The Dallas Morning News
For allies, U.S. policy still hazy
British foreign minister floats idea of more strikes
LUCCA, Italy — Seeking support from abroad, the U.S. struggled Monday to explain a hazy Syria strategy that has yet to clarify key questions: Whether President Bashar Assad must go, how displaced Syrians will be protected and when America might feel compelled to take further action.
Successive attempts by top Trump administration officials to articulate a plan have furthered the appearance of a policy still evolving, even after the U.S. broke with precedent last week by attacking Assad’s forces. In the absence of answers, other countries seem to be moving ahead on their own terms.
British Foreign Secretary Boris Johnson, after a meeting in Italy with U.S. Secretary of State Rex Tillerson, floated the possibility of new sanctions on the Syrian and Russian militaries, an idea the U.S. has only briefly mentioned. In an unusual announcement for a foreign government, Johnson also said the U.S. could launch more cruise missiles into Syria like the ones President Donald Trump ordered last week in reaction to Assad’s use of chemical weapons.
“Crucially, they could do so again,” Johnson said.
Tillerson himself raised fresh expectations for aggressive U.S. action — and not only in Syria — as he visited Sant’Anna di Stazzema, a Tuscan village where the Nazis massacred more than 500 civilians during World War II. As he laid a wreath, he alluded to the Syria chemical attack.
“We rededicate ourselves to holding to account any and all who commit crimes against the innocents anywhere in the world,” Tillerson said.
Though such comments hint at a more activist U.S. foreign policy focused on preventing humanitarian atrocities, Trump has consistently suggested he prefers the opposite approach. His young administration has generally downplayed human rights concerns while promoting an “America First” strategy deemphasizing the concerns of foreign nations.
The uncertain view of U.S. objectives prevailed as Tillerson planned to attend a meeting Tuesday of the “like-mindeds” — countries that share a similar approach to resolving Syria’s protracted civil war. The session on the sidelines of the Group of 7 summit in Italy was to include Middle East countries including Turkey, Saudi Arabia, Jordan and the United Arab Emirates that share a U.S. interest in resolving the conflict and resisting Iran’s influence in Syria.

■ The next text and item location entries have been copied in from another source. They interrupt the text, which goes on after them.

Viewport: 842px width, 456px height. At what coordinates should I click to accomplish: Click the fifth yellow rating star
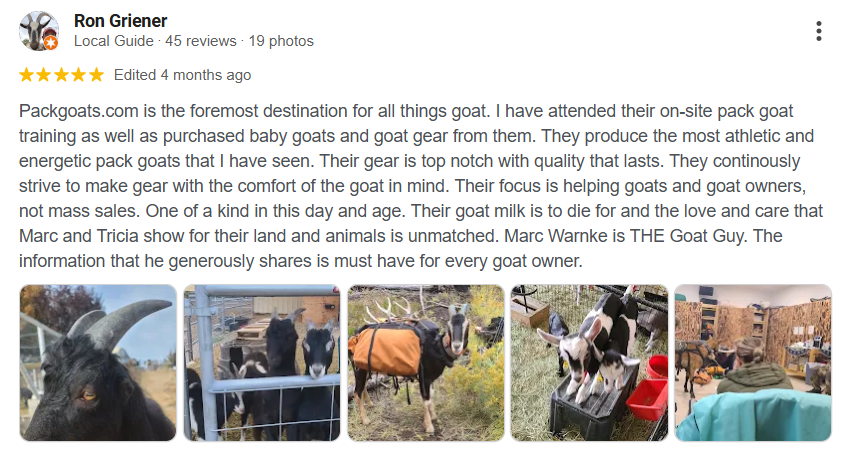coord(96,75)
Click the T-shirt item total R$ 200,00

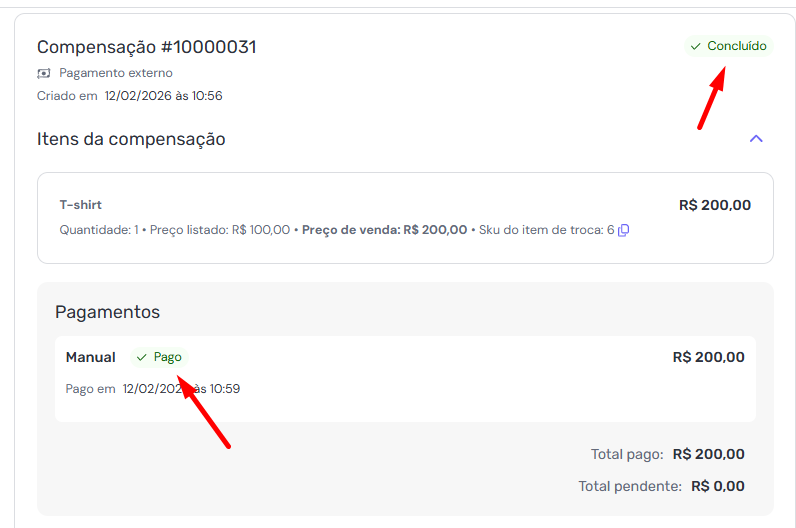click(x=714, y=205)
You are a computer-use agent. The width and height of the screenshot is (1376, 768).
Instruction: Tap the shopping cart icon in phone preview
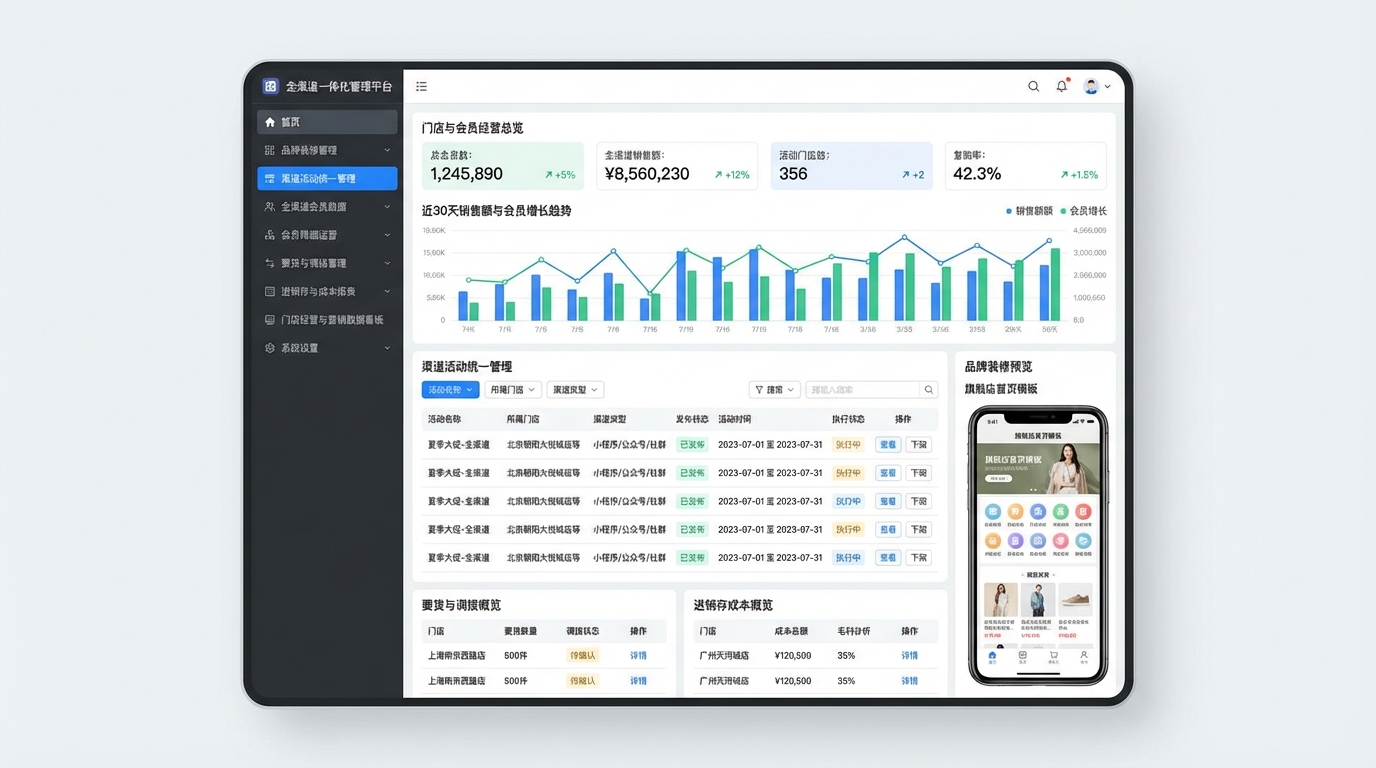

Tuesday night, Tillerson will fly to Moscow, the first official visit by a Trump Cabinet official to Russia, Assad’s strongest ally. The U.S. has said its Syria strategy centers on persuading President Vladimir Putin to stop supporting Assad. On Monday, the U.S. upped the stakes significantly by accusing Russia of knowing in advance of the chemical attack and using a Russian-operated drone to help cover it up.